» **YOUR ASSIGNMENT**
Entries follow. Set all of them down as they stand.

» **RECORDED INFORMATION**
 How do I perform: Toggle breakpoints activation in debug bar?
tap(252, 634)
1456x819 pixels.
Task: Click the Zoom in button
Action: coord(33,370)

» **RESULT FOR THIS TASK**
 How do I perform: Toggle breakpoints activation in debug bar?
tap(252, 634)
1456x819 pixels.
Task: Click the Zoom in button
Action: coord(33,370)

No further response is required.